While these values make a lot of sense today, back in the early 1990s, environmental sustainability and cultural models for healthy eating were a tough sell. As is true of many things he did, Dun was way ahead of the curve.
Looking for a new approach to diet and health, with the Harvard School of Public Health and many nutrition scientists from the Mediterranean, Europe, and the U.S., Oldways introduced the first Mediterranean Diet Pyramid in 1993. While today the Mediterranean Diet tops the list of Best Diets year after year, in 1993, it was a radical approach.
In the early ’90s, American consumers knew little about olive oil and Mediterranean cooking. To remedy that, Dun and Oldways brought journalists, chefs, food writers, historians, anthropologists, food retailers, scientists, and other experts to Mediterranean countries for week-long culinary and cultural explorations.
The attendees were a who’s who of the food and nutrition world. When they returned home from these explorations, they spread the word about Mediterranean food and cooking-by doing stories in magazines, newspapers, and television, by putting olive oil or new dishes on restaurant menus, or by buying new products for store shelves. These explorations were popular and beloved, and they were the forerunner of today’s Oldways Culinarias. Writer Corby Kummer called these explorations a food-writer’s Fulbright. And he wrote in Cooking Light magazine, “if you’ve ever wondered how some of the world’s healthiest and best tasting foods seem to wind up in your favorite home recipes and restaurants these days, you’ll be glad to know it’s not by accident. You have friends in the business.”

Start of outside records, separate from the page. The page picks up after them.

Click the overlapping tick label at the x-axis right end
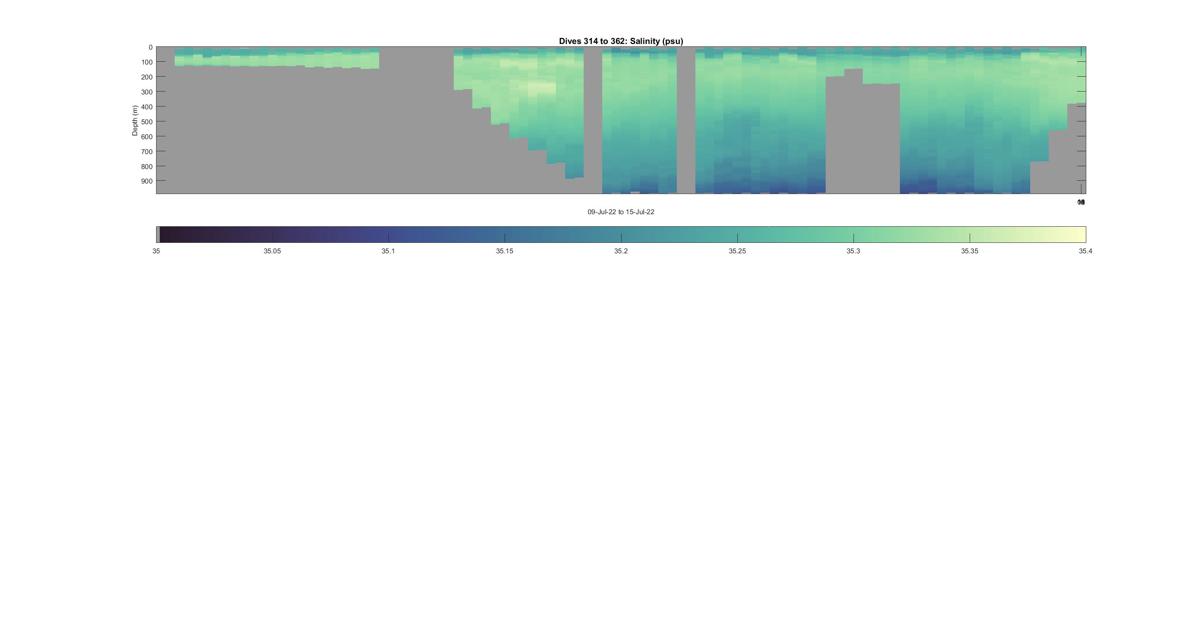Image resolution: width=1200 pixels, height=622 pixels. pyautogui.click(x=1081, y=202)
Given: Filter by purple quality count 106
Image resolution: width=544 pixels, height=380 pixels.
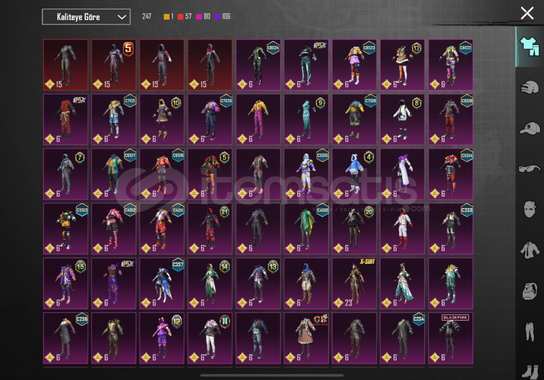Looking at the screenshot, I should (222, 16).
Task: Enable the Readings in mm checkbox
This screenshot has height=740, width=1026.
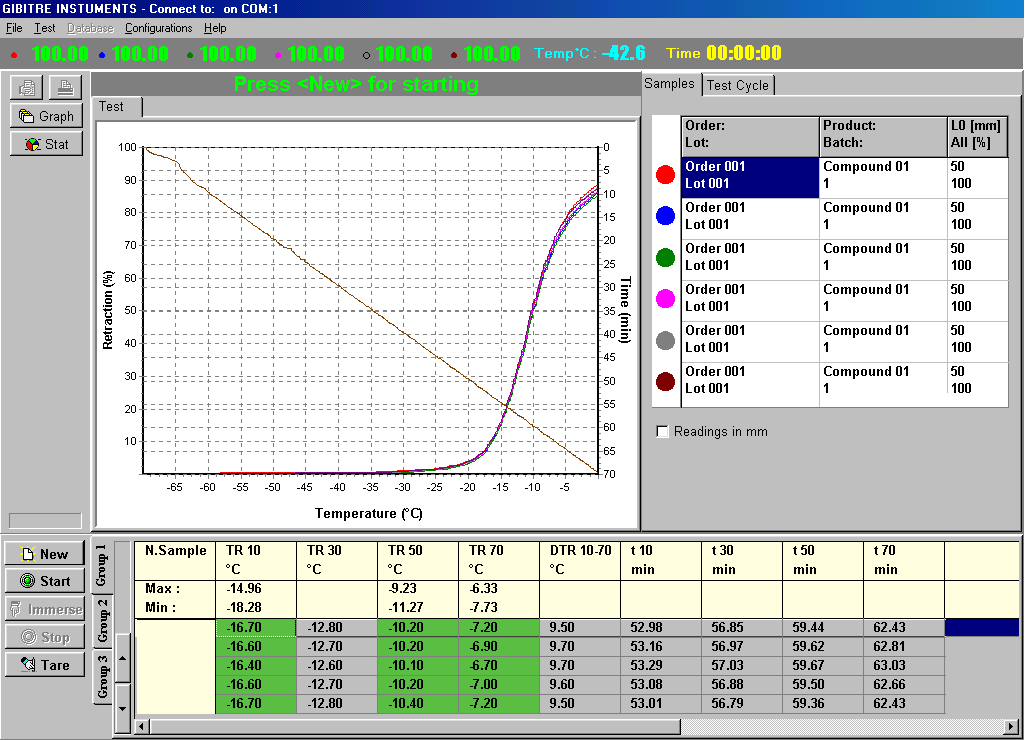Action: 660,432
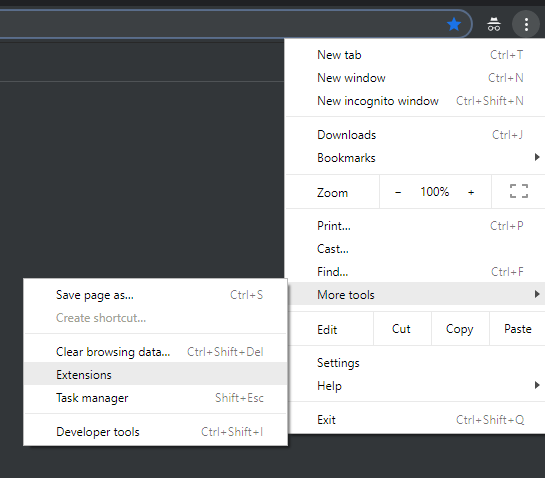Click the Copy button
The width and height of the screenshot is (545, 478).
pyautogui.click(x=460, y=329)
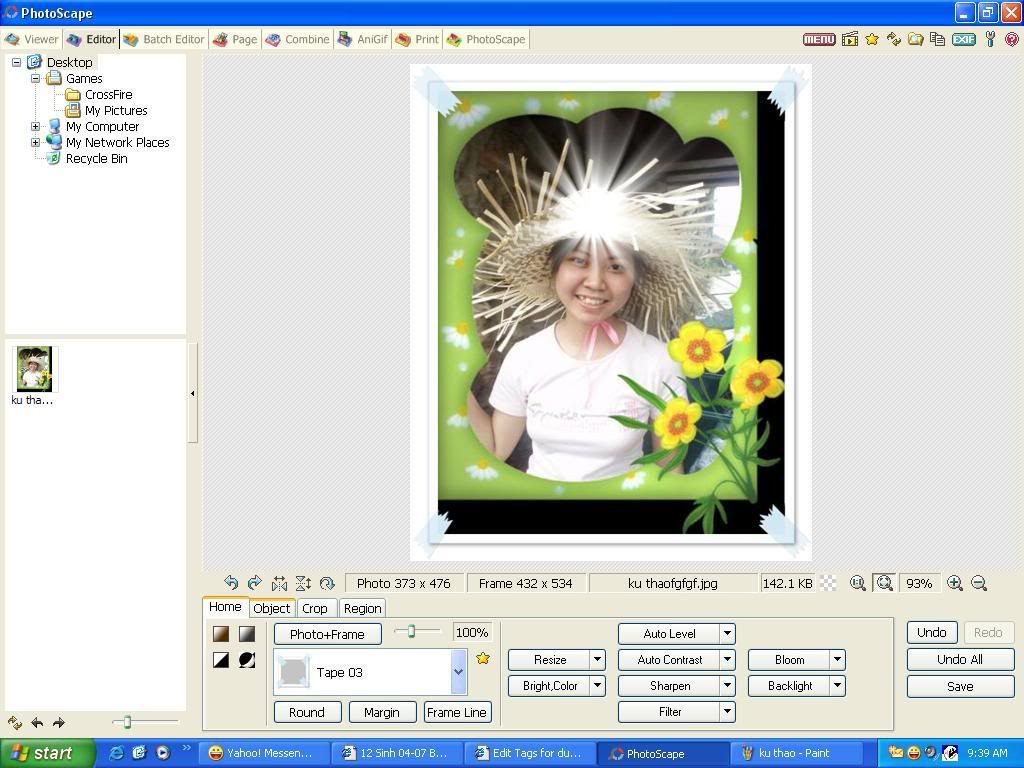Click the mirror horizontally flip icon
1024x768 pixels.
[x=279, y=583]
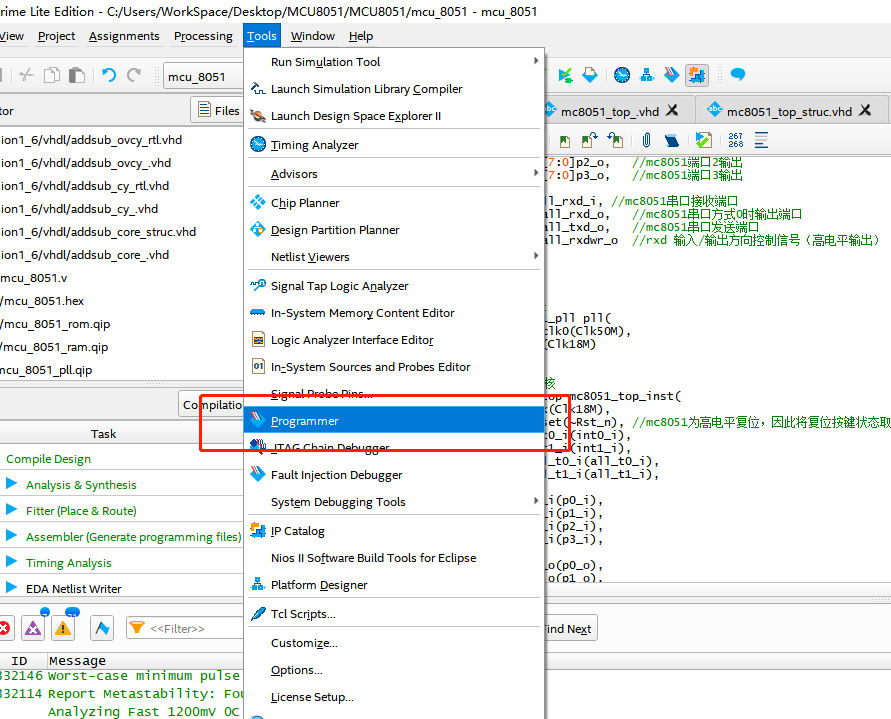Toggle the purple critical warning filter

click(x=33, y=628)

Because Dun believed that one size doesn’t fit all, Oldways introduced other culturally relevant models for healthy eating-Asian, Latin American, Vegetarian and African Heritage. Dun was also ahead of the curve with doctors. In 2001, Oldways held the first Continuing Medical Education programs for doctors that married nutrition classes with cooking classes. Oldways also created the Whole Grains Council, and with its Whole Grain Stamp helped consumers find whole grains, learn how delicious they are, and how easy it is to cook with them.
Other than his four incredible children and their children, Dun’s greatest legacy is the popularization of the Mediterranean Diet. As his good friend Frank Sacks, a professor at Harvard’s schools of Public Health and Medicine, once said, “Discussion about the superiority of the Mediterranean Diet became mainstream as a result of Oldways. Dun is a brilliant synthesizer and a very good communicator. He can talk to scientists, chefs, the media, and gain respect in all quarters.”
Or, as Gourmet News wrote, “Even if you haven’t met Dun Gifford, you have likely been touched by his efforts. Oldways is perhaps best known for its collaboration with Harvard and the World Health Organization to launch the Mediterranean Diet Pyramid, which is the driving force behind America’s widespread use of olive oil and other Mediterranean staples.”
For certain, Dun died way too young, with so much more to accomplish. Yet, if he could join us at the Oldways table today, he no doubt would be proud of his legacy and challenge us to do even more. As he once recounted in Boston Magazine, “I calculate my success based on how many minds I’ve changed each day.”